_WHAT NEEDS TO BE DONE_
Print all of the items below, copying each one character for character.

_EXCERPTED DATA_

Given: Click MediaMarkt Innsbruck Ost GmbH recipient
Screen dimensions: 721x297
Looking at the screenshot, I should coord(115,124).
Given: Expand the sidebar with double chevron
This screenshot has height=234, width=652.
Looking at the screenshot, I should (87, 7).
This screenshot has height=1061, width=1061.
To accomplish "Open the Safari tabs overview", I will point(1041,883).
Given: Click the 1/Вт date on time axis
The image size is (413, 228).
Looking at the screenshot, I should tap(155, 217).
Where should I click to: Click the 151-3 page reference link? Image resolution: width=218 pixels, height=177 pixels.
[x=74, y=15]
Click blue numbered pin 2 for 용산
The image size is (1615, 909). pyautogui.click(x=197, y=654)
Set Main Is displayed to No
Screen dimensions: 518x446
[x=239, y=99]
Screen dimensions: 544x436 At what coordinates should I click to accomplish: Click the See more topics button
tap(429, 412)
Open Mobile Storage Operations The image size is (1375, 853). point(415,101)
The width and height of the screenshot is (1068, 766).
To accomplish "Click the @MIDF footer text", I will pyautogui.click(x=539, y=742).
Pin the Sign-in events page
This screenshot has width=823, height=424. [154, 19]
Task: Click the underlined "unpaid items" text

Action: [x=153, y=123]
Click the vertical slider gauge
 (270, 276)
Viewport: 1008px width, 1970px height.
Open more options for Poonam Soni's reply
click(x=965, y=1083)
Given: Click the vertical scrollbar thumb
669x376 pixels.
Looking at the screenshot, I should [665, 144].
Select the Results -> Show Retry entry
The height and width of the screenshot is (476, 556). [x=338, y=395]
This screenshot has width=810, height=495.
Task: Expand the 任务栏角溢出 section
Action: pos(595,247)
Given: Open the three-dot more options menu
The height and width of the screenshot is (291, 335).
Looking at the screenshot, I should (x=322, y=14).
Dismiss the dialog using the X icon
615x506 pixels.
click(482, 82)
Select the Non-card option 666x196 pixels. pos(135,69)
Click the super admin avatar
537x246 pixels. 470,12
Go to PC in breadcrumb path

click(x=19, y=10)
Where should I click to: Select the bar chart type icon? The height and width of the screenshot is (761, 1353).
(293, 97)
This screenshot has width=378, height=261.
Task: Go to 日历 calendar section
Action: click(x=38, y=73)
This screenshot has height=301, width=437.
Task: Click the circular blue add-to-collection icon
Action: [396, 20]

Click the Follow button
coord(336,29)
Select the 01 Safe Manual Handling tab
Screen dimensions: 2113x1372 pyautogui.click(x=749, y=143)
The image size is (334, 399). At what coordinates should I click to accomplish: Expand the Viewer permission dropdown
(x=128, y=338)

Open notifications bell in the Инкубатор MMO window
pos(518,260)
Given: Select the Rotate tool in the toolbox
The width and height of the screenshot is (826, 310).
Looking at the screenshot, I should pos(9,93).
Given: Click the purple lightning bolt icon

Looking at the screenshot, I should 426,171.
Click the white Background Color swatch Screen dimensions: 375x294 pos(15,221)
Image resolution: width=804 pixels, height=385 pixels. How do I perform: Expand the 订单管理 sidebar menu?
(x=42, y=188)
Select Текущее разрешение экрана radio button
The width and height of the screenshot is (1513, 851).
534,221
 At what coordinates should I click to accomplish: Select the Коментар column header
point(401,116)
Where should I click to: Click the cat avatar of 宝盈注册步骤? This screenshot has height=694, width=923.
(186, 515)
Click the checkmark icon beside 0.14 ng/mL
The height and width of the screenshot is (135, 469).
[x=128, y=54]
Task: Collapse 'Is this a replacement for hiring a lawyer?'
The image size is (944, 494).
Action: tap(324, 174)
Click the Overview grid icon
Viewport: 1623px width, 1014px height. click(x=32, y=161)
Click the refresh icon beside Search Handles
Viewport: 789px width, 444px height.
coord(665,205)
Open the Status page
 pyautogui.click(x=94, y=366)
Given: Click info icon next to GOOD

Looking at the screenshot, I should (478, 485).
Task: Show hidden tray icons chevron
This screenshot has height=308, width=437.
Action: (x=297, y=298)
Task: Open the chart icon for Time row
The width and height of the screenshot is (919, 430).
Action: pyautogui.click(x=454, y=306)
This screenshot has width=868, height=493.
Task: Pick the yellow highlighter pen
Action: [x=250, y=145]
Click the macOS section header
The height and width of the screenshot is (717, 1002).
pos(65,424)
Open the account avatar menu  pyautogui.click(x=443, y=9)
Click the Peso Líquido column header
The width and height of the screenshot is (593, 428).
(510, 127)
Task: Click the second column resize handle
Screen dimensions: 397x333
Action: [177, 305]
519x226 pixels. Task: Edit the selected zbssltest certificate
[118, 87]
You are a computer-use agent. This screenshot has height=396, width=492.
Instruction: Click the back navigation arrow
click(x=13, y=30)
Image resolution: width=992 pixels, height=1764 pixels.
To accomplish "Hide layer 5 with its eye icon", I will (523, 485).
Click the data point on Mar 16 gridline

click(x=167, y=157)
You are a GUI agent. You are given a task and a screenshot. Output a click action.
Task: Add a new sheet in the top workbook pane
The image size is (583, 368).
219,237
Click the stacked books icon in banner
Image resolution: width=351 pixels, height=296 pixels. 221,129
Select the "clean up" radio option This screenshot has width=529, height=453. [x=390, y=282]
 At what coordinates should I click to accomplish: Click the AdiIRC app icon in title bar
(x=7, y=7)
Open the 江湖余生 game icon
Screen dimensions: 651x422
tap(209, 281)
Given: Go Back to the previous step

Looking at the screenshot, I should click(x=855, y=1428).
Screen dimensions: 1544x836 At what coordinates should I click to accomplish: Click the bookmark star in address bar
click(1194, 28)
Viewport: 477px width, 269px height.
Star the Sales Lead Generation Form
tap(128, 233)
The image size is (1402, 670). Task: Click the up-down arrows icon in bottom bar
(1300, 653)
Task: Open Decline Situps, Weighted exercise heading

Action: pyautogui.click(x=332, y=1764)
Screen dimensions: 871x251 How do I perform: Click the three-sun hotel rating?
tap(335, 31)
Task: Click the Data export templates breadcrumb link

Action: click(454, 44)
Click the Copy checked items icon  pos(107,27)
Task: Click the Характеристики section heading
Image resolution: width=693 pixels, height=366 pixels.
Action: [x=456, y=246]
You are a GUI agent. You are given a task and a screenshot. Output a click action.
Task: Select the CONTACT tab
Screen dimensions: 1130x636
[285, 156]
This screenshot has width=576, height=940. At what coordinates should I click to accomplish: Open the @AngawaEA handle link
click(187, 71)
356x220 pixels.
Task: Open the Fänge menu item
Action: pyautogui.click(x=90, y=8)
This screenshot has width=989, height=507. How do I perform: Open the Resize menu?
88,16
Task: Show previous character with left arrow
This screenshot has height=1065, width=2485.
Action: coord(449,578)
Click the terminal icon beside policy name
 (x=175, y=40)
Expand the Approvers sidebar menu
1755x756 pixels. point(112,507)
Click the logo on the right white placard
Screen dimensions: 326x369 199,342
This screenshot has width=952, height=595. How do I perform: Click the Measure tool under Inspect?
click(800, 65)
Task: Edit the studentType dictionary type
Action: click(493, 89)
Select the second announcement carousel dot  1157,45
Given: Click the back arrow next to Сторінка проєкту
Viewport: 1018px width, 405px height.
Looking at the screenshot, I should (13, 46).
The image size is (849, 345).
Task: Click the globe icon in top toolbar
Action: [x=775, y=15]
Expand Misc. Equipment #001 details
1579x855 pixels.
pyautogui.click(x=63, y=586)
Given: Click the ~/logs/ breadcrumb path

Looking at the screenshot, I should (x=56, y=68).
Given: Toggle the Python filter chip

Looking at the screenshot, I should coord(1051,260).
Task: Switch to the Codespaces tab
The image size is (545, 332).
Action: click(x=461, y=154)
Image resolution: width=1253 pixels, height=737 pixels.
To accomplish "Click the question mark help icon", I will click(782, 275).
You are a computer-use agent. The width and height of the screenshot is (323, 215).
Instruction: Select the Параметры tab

_TASK ANSWER_
Given: Click MediaMarkt Innsbruck Ost GmbH recipient
Screen dimensions: 721x297
Looking at the screenshot, I should coord(115,124).
Given: Expand the sidebar with double chevron
This screenshot has height=234, width=652.
Looking at the screenshot, I should (87, 7).
This screenshot has height=1061, width=1061.
To accomplish "Open the Safari tabs overview", I will point(1041,883).
Given: Click the 1/Вт date on time axis
The image size is (413, 228).
Looking at the screenshot, I should tap(155, 217).
Where should I click to: Click the 151-3 page reference link? Image resolution: width=218 pixels, height=177 pixels.
[x=74, y=15]
Click blue numbered pin 2 for 용산
The image size is (1615, 909). pyautogui.click(x=197, y=654)
Set Main Is displayed to No
Screen dimensions: 518x446
[x=239, y=99]
Screen dimensions: 544x436 At what coordinates should I click to accomplish: Click the See more topics button
tap(429, 412)
Open Mobile Storage Operations The image size is (1375, 853). point(415,101)
The width and height of the screenshot is (1068, 766).
To accomplish "Click the @MIDF footer text", I will pyautogui.click(x=539, y=742).
Pin the Sign-in events page
This screenshot has width=823, height=424. [154, 19]
Task: Click the underlined "unpaid items" text

Action: [x=153, y=123]
Click the vertical slider gauge
 (270, 276)
Viewport: 1008px width, 1970px height.
Open more options for Poonam Soni's reply
click(x=965, y=1083)
Given: Click the vertical scrollbar thumb
669x376 pixels.
Looking at the screenshot, I should [665, 144].
Select the Results -> Show Retry entry
The height and width of the screenshot is (476, 556). [x=338, y=395]
This screenshot has width=810, height=495.
Task: Expand the 任务栏角溢出 section
Action: pos(595,247)
Given: Open the three-dot more options menu
The height and width of the screenshot is (291, 335).
Looking at the screenshot, I should (x=322, y=14).
Dismiss the dialog using the X icon
615x506 pixels.
click(482, 82)
Select the Non-card option 666x196 pixels. pos(135,69)
Click the super admin avatar
537x246 pixels. 470,12
Go to PC in breadcrumb path

click(x=19, y=10)
Where should I click to: Select the bar chart type icon? The height and width of the screenshot is (761, 1353).
(293, 97)
This screenshot has width=378, height=261.
Task: Go to 日历 calendar section
Action: click(x=38, y=73)
This screenshot has height=301, width=437.
Task: Click the circular blue add-to-collection icon
Action: [396, 20]

Click the Follow button
coord(336,29)
Select the 01 Safe Manual Handling tab
Screen dimensions: 2113x1372 pyautogui.click(x=749, y=143)
The image size is (334, 399). At what coordinates should I click to accomplish: Expand the Viewer permission dropdown
(x=128, y=338)

Open notifications bell in the Инкубатор MMO window
pos(518,260)
Given: Select the Rotate tool in the toolbox
The width and height of the screenshot is (826, 310).
Looking at the screenshot, I should pos(9,93).
Given: Click the purple lightning bolt icon

Looking at the screenshot, I should 426,171.
Click the white Background Color swatch Screen dimensions: 375x294 pos(15,221)
Image resolution: width=804 pixels, height=385 pixels. How do I perform: Expand the 订单管理 sidebar menu?
(x=42, y=188)
Select Текущее разрешение экрана radio button
The width and height of the screenshot is (1513, 851).
534,221
 At what coordinates should I click to accomplish: Select the Коментар column header
point(401,116)
Where should I click to: Click the cat avatar of 宝盈注册步骤? This screenshot has height=694, width=923.
(186, 515)
Click the checkmark icon beside 0.14 ng/mL
The height and width of the screenshot is (135, 469).
[x=128, y=54]
Task: Collapse 'Is this a replacement for hiring a lawyer?'
The image size is (944, 494).
Action: tap(324, 174)
Click the Overview grid icon
Viewport: 1623px width, 1014px height. click(x=32, y=161)
Click the refresh icon beside Search Handles
Viewport: 789px width, 444px height.
coord(665,205)
Open the Status page
 pyautogui.click(x=94, y=366)
Given: Click info icon next to GOOD

Looking at the screenshot, I should (478, 485).
Task: Show hidden tray icons chevron
This screenshot has height=308, width=437.
Action: (x=297, y=298)
Task: Open the chart icon for Time row
The width and height of the screenshot is (919, 430).
Action: pyautogui.click(x=454, y=306)
This screenshot has width=868, height=493.
Task: Pick the yellow highlighter pen
Action: [x=250, y=145]
Click the macOS section header
The height and width of the screenshot is (717, 1002).
pos(65,424)
Open the account avatar menu  pyautogui.click(x=443, y=9)
Click the Peso Líquido column header
The width and height of the screenshot is (593, 428).
(510, 127)
Task: Click the second column resize handle
Screen dimensions: 397x333
Action: [177, 305]
519x226 pixels. Task: Edit the selected zbssltest certificate
[118, 87]
You are a computer-use agent. This screenshot has height=396, width=492.
Instruction: Click the back navigation arrow
click(x=13, y=30)
Image resolution: width=992 pixels, height=1764 pixels.
To accomplish "Hide layer 5 with its eye icon", I will (523, 485).
Click the data point on Mar 16 gridline

click(x=167, y=157)
You are a GUI agent. You are given a task and a screenshot. Output a click action.
Task: Add a new sheet in the top workbook pane
The image size is (583, 368).
219,237
Click the stacked books icon in banner
Image resolution: width=351 pixels, height=296 pixels. 221,129
Select the "clean up" radio option This screenshot has width=529, height=453. [x=390, y=282]
 At what coordinates should I click to accomplish: Click the AdiIRC app icon in title bar
(x=7, y=7)
Open the 江湖余生 game icon
Screen dimensions: 651x422
tap(209, 281)
Given: Go Back to the previous step

Looking at the screenshot, I should click(x=855, y=1428).
Screen dimensions: 1544x836 At what coordinates should I click to accomplish: Click the bookmark star in address bar
click(1194, 28)
Viewport: 477px width, 269px height.
Star the Sales Lead Generation Form
tap(128, 233)
The image size is (1402, 670). Task: Click the up-down arrows icon in bottom bar
(1300, 653)
Task: Open Decline Situps, Weighted exercise heading

Action: pyautogui.click(x=332, y=1764)
Screen dimensions: 871x251 How do I perform: Click the three-sun hotel rating?
tap(335, 31)
Task: Click the Data export templates breadcrumb link

Action: click(454, 44)
Click the Copy checked items icon  pos(107,27)
Task: Click the Характеристики section heading
Image resolution: width=693 pixels, height=366 pixels.
Action: [x=456, y=246]
You are a GUI agent. You are given a task and a screenshot. Output a click action.
Task: Select the CONTACT tab
Screen dimensions: 1130x636
[285, 156]
This screenshot has width=576, height=940. At what coordinates should I click to accomplish: Open the @AngawaEA handle link
click(187, 71)
356x220 pixels.
Task: Open the Fänge menu item
Action: pyautogui.click(x=90, y=8)
This screenshot has width=989, height=507. How do I perform: Open the Resize menu?
88,16
Task: Show previous character with left arrow
This screenshot has height=1065, width=2485.
Action: coord(449,578)
Click the terminal icon beside policy name
 (x=175, y=40)
Expand the Approvers sidebar menu
1755x756 pixels. point(112,507)
Click the logo on the right white placard
Screen dimensions: 326x369 199,342
This screenshot has width=952, height=595. How do I perform: Click the Measure tool under Inspect?
click(800, 65)
Task: Edit the studentType dictionary type
Action: click(493, 89)
Select the second announcement carousel dot  1157,45
Given: Click the back arrow next to Сторінка проєкту
Viewport: 1018px width, 405px height.
Looking at the screenshot, I should (13, 46).
The image size is (849, 345).
Task: Click the globe icon in top toolbar
Action: [x=775, y=15]
Expand Misc. Equipment #001 details
1579x855 pixels.
pyautogui.click(x=63, y=586)
Given: Click the ~/logs/ breadcrumb path

Looking at the screenshot, I should (x=56, y=68).
Given: Toggle the Python filter chip

Looking at the screenshot, I should coord(1051,260).
Task: Switch to the Codespaces tab
The image size is (545, 332).
Action: click(x=461, y=154)
Image resolution: width=1253 pixels, height=737 pixels.
To accomplish "Click the question mark help icon", I will click(782, 275).
You are a computer-use agent. The width and height of the screenshot is (323, 215).
Instruction: Select the Параметры tab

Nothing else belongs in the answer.